Extracted data entries:
++++++++++

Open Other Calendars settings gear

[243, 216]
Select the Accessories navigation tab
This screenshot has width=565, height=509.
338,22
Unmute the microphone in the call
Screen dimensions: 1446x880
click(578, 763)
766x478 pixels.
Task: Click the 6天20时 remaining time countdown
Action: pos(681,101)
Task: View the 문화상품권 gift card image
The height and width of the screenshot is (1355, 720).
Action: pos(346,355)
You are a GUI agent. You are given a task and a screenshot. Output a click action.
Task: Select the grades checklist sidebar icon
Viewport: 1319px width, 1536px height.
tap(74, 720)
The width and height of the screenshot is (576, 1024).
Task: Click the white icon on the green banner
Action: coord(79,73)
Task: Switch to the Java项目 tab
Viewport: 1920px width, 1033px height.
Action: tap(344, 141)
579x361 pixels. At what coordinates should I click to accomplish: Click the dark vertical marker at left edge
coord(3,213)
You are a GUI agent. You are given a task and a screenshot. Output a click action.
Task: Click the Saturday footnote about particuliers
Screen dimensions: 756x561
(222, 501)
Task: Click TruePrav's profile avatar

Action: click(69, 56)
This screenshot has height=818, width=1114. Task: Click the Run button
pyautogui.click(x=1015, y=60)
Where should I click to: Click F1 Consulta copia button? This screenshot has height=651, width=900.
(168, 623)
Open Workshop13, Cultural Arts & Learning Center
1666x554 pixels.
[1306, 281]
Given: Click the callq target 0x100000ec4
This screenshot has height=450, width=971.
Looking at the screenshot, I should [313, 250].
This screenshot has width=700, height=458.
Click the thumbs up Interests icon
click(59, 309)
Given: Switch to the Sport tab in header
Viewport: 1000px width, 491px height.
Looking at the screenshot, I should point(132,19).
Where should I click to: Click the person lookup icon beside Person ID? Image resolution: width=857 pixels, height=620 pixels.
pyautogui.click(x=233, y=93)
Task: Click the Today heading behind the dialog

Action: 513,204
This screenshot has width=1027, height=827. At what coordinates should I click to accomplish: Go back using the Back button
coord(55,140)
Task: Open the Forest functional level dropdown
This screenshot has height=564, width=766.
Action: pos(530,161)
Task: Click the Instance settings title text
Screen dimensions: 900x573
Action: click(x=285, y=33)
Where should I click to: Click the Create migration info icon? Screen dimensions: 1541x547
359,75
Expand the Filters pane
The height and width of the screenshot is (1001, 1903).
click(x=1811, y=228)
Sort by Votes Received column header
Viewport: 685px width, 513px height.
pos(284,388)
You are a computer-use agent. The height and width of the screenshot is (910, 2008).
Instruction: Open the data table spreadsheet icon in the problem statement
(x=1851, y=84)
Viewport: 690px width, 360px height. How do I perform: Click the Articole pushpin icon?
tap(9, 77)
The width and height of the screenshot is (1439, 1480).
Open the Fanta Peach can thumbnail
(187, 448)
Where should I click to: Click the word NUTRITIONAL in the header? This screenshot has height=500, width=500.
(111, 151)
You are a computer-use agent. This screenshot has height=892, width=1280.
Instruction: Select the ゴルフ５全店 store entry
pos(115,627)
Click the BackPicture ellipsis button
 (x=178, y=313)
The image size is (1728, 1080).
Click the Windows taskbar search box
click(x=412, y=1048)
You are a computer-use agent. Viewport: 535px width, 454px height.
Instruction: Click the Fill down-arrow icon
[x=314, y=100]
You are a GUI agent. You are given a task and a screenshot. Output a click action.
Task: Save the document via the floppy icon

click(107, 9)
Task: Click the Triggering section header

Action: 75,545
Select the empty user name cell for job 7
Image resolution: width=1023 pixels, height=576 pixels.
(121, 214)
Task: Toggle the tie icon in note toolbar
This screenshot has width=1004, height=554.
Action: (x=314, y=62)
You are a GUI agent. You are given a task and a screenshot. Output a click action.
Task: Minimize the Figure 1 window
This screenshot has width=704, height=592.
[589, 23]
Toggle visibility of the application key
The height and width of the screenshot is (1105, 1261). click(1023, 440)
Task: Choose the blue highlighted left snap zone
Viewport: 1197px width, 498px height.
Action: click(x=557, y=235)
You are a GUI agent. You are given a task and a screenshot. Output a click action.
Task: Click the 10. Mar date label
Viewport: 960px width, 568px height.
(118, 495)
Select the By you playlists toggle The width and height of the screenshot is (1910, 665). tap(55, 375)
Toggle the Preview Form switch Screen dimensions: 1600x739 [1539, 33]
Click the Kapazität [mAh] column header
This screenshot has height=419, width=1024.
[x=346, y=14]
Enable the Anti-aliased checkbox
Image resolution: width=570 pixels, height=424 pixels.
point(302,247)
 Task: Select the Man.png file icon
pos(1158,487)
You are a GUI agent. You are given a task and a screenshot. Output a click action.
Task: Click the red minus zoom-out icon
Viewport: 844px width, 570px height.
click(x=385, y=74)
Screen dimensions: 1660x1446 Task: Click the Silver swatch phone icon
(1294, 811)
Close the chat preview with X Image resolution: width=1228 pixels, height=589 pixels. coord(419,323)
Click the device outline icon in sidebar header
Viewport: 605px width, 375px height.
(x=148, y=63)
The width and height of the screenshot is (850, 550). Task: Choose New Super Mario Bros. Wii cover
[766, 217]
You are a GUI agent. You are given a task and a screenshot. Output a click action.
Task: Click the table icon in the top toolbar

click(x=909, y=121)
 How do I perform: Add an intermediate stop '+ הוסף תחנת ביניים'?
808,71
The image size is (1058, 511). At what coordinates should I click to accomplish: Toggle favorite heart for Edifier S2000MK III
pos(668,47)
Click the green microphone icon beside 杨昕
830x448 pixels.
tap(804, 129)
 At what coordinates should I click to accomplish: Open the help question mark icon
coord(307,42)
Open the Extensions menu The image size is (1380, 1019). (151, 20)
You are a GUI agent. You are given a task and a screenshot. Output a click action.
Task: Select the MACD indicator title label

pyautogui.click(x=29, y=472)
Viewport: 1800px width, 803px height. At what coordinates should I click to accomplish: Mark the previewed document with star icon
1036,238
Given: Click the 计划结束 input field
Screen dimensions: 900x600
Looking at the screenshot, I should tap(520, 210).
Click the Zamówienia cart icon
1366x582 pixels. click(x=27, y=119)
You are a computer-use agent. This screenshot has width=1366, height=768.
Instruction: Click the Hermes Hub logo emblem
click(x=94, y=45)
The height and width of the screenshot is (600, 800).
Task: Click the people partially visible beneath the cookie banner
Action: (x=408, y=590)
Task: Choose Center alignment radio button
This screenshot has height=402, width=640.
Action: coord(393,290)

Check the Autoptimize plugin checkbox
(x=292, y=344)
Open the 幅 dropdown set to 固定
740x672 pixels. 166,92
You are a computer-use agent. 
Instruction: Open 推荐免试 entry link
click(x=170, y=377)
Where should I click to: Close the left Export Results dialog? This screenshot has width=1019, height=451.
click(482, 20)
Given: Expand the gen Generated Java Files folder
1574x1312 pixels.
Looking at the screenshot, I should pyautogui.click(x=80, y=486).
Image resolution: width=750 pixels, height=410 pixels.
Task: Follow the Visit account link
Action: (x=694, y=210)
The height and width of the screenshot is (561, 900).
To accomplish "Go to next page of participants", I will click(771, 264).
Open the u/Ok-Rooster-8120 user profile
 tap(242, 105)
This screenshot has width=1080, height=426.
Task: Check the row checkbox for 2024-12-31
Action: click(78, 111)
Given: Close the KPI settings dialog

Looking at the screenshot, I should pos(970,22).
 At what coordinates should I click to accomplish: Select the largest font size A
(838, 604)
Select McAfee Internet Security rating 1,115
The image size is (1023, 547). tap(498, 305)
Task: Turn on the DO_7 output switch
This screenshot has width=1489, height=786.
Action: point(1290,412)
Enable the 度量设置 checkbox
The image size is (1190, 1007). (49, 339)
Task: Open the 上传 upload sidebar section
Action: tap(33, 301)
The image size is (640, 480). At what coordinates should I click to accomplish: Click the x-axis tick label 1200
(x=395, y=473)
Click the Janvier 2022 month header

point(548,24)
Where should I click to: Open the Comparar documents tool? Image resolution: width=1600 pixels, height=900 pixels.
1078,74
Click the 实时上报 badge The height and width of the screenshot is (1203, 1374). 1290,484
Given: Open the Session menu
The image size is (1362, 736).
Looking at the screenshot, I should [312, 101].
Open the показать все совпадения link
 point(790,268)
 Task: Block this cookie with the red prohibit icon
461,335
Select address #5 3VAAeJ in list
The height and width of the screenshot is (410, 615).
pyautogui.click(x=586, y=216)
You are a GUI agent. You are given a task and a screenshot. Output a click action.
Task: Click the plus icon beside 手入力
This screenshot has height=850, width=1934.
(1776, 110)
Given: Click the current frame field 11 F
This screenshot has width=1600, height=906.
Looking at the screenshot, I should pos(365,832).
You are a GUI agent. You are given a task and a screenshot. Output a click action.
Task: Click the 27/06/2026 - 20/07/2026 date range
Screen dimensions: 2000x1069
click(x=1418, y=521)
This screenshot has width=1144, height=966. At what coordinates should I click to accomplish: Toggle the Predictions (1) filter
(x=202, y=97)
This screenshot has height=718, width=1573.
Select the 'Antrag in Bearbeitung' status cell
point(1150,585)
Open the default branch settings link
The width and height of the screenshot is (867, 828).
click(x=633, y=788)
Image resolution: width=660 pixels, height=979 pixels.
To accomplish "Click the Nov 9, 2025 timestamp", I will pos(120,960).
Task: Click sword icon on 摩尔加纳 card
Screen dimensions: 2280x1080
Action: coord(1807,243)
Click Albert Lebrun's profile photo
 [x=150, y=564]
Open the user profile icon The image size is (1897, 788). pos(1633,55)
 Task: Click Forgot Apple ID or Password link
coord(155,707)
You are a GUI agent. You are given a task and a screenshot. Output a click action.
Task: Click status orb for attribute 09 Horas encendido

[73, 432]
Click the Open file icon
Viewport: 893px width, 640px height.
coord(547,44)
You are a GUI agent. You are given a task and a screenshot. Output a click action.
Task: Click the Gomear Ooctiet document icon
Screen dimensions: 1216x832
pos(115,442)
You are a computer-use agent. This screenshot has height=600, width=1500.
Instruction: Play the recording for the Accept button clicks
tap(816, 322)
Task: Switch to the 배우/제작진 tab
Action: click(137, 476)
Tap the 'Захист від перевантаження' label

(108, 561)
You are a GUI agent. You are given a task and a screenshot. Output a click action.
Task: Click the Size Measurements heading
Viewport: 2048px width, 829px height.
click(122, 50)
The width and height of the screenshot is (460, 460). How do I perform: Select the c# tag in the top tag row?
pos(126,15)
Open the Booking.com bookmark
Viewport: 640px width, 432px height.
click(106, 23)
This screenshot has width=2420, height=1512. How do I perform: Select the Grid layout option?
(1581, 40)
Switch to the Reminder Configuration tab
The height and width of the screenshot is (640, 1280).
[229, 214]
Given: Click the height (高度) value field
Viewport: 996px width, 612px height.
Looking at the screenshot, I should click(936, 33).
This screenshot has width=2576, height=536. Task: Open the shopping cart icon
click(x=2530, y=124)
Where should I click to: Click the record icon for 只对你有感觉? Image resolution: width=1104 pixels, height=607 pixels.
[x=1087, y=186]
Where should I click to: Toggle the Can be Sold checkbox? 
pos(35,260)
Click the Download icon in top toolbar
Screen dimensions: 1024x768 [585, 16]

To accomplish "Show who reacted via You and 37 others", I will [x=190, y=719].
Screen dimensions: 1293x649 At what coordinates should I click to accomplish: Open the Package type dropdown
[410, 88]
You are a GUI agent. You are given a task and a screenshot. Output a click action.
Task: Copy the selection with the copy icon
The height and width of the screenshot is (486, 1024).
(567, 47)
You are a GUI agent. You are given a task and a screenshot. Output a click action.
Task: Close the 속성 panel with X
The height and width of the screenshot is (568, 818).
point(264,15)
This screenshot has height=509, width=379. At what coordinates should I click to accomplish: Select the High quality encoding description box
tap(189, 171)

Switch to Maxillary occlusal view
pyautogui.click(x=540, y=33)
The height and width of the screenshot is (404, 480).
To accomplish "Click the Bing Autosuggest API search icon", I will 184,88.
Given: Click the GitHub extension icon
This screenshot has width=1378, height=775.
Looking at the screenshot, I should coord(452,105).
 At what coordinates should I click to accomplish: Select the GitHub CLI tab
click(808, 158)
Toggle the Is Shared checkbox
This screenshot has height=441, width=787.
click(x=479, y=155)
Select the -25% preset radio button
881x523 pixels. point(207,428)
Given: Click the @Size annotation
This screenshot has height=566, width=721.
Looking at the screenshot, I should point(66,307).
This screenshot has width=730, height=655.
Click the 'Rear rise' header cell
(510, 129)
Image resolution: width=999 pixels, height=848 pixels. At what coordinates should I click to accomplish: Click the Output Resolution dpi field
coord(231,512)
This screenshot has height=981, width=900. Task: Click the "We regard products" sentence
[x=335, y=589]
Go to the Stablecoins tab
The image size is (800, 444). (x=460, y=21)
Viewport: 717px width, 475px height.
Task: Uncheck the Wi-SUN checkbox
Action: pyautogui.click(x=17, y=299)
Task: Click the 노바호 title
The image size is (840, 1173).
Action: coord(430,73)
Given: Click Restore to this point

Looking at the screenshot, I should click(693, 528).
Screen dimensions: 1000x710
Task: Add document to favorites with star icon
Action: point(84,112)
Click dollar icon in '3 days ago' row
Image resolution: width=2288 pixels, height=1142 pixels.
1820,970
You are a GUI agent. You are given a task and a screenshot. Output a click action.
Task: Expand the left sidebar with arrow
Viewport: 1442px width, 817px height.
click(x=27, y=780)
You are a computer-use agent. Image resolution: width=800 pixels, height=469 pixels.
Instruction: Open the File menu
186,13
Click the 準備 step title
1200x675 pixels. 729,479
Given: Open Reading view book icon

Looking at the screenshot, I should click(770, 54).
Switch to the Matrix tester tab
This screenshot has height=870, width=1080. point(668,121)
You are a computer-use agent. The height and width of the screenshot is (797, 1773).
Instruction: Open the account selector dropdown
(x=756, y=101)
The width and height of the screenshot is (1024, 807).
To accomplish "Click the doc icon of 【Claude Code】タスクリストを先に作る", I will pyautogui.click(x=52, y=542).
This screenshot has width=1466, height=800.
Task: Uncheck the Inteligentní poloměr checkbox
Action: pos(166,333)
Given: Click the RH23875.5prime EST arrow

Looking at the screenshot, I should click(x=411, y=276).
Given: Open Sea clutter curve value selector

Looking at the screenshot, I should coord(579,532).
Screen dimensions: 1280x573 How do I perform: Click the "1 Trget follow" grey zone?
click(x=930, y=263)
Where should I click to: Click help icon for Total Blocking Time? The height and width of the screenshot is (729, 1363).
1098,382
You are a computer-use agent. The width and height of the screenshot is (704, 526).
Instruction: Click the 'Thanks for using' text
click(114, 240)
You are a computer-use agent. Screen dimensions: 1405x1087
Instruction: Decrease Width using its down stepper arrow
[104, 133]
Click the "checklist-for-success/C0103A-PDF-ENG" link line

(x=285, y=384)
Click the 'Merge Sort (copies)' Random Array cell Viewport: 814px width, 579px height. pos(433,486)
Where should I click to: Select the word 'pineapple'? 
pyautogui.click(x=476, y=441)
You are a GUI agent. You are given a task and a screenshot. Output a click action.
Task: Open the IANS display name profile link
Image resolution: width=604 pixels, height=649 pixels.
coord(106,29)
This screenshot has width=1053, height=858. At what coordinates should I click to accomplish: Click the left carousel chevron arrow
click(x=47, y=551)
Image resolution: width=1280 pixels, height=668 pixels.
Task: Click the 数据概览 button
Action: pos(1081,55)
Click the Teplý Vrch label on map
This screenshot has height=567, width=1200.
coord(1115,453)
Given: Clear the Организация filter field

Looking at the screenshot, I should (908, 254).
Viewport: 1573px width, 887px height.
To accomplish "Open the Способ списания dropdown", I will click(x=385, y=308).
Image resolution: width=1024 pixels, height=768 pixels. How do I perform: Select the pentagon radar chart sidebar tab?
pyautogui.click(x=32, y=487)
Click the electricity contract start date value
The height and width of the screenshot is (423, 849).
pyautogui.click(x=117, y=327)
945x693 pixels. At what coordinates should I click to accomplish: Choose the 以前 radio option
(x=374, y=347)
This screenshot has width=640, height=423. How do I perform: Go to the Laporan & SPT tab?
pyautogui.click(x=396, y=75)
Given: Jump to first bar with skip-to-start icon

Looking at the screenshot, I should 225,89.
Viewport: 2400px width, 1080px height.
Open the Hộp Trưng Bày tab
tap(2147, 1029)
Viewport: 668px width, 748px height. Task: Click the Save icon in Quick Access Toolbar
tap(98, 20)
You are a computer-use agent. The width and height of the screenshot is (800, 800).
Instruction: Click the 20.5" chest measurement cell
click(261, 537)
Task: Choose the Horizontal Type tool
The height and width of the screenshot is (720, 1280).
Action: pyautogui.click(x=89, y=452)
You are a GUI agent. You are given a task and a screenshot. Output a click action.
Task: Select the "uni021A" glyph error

++++++++++

Work to be completed:
What is needed is a verbatim copy of every line in the records above from the one containing "Click the 準備 step title" down to the one containing "The width and height of the screenshot is (1024, 807).", both included, and nothing more.

Expected answer:
Click the 準備 step title
1200x675 pixels. 729,479
Given: Open Reading view book icon

Looking at the screenshot, I should click(770, 54).
Switch to the Matrix tester tab
This screenshot has height=870, width=1080. point(668,121)
You are a computer-use agent. The height and width of the screenshot is (797, 1773).
Instruction: Open the account selector dropdown
(x=756, y=101)
The width and height of the screenshot is (1024, 807).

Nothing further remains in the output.